The problem: Replace "dropdown" with "drop-down" wherever it occurs in the lines below, and return the lines with nothing else altered.
*-*-*
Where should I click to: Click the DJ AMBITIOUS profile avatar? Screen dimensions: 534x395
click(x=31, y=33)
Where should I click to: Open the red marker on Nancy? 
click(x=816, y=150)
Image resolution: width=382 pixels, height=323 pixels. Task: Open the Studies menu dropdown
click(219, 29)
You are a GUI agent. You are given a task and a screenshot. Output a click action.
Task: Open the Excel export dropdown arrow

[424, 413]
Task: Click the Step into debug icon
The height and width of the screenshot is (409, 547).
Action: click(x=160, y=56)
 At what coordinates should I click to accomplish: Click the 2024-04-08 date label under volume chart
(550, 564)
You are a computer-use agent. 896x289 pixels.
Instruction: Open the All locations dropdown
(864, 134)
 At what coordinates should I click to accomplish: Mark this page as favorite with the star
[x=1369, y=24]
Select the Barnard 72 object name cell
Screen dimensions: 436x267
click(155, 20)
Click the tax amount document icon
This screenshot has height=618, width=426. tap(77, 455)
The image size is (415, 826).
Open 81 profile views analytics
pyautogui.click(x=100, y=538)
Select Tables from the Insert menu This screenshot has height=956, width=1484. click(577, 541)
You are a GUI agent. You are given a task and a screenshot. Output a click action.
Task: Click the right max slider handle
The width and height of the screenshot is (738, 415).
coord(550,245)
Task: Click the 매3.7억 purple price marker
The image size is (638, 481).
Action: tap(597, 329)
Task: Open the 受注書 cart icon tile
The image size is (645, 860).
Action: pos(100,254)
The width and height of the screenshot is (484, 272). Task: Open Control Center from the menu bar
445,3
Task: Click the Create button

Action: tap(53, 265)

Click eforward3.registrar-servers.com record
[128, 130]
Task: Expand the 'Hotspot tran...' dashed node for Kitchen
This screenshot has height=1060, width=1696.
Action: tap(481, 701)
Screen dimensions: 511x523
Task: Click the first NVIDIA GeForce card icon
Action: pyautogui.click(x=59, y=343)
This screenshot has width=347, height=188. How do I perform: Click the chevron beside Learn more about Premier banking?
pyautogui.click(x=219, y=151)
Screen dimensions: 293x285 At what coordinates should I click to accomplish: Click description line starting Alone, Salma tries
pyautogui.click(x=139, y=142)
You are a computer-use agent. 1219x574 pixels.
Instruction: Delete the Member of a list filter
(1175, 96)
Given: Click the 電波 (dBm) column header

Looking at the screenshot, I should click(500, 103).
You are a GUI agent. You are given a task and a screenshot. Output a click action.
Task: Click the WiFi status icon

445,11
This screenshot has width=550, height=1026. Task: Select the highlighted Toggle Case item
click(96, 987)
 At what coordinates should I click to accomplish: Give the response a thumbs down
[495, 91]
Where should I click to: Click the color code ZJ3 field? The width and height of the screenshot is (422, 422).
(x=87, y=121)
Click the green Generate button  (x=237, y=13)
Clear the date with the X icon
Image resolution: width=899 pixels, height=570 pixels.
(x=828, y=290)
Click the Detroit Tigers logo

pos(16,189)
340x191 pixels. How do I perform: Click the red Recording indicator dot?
*-*-*
Finished task:
Where should I click to: Click the DJ AMBITIOUS profile avatar? Screen dimensions: 534x395
click(x=31, y=33)
Where should I click to: Open the red marker on Nancy? 
click(x=816, y=150)
Image resolution: width=382 pixels, height=323 pixels. Task: Open the Studies menu drop-down
click(219, 29)
You are a GUI agent. You are given a task and a screenshot. Output a click action.
Task: Open the Excel export drop-down arrow

[424, 413]
Task: Click the Step into debug icon
The height and width of the screenshot is (409, 547).
Action: click(x=160, y=56)
 At what coordinates should I click to accomplish: Click the 2024-04-08 date label under volume chart
(550, 564)
You are a computer-use agent. 896x289 pixels.
Instruction: Open the All locations drop-down
(864, 134)
 At what coordinates should I click to accomplish: Mark this page as favorite with the star
[x=1369, y=24]
Select the Barnard 72 object name cell
Screen dimensions: 436x267
click(155, 20)
Click the tax amount document icon
This screenshot has height=618, width=426. tap(77, 455)
The image size is (415, 826).
Open 81 profile views analytics
pyautogui.click(x=100, y=538)
Select Tables from the Insert menu This screenshot has height=956, width=1484. click(577, 541)
You are a GUI agent. You are given a task and a screenshot. Output a click action.
Task: Click the right max slider handle
The width and height of the screenshot is (738, 415).
coord(550,245)
Task: Click the 매3.7억 purple price marker
The image size is (638, 481).
Action: tap(597, 329)
Task: Open the 受注書 cart icon tile
The image size is (645, 860).
Action: pos(100,254)
The width and height of the screenshot is (484, 272). Task: Open Control Center from the menu bar
445,3
Task: Click the Create button

Action: tap(53, 265)

Click eforward3.registrar-servers.com record
[128, 130]
Task: Expand the 'Hotspot tran...' dashed node for Kitchen
This screenshot has height=1060, width=1696.
Action: tap(481, 701)
Screen dimensions: 511x523
Task: Click the first NVIDIA GeForce card icon
Action: pyautogui.click(x=59, y=343)
This screenshot has width=347, height=188. How do I perform: Click the chevron beside Learn more about Premier banking?
pyautogui.click(x=219, y=151)
Screen dimensions: 293x285 At what coordinates should I click to accomplish: Click description line starting Alone, Salma tries
pyautogui.click(x=139, y=142)
You are a computer-use agent. 1219x574 pixels.
Instruction: Delete the Member of a list filter
(1175, 96)
Given: Click the 電波 (dBm) column header

Looking at the screenshot, I should click(500, 103).
You are a GUI agent. You are given a task and a screenshot. Output a click action.
Task: Click the WiFi status icon

445,11
This screenshot has width=550, height=1026. Task: Select the highlighted Toggle Case item
click(96, 987)
 At what coordinates should I click to accomplish: Give the response a thumbs down
[495, 91]
Where should I click to: Click the color code ZJ3 field? The width and height of the screenshot is (422, 422).
(x=87, y=121)
Click the green Generate button  (x=237, y=13)
Clear the date with the X icon
Image resolution: width=899 pixels, height=570 pixels.
(x=828, y=290)
Click the Detroit Tigers logo

pos(16,189)
340x191 pixels. How do I perform: Click the red Recording indicator dot?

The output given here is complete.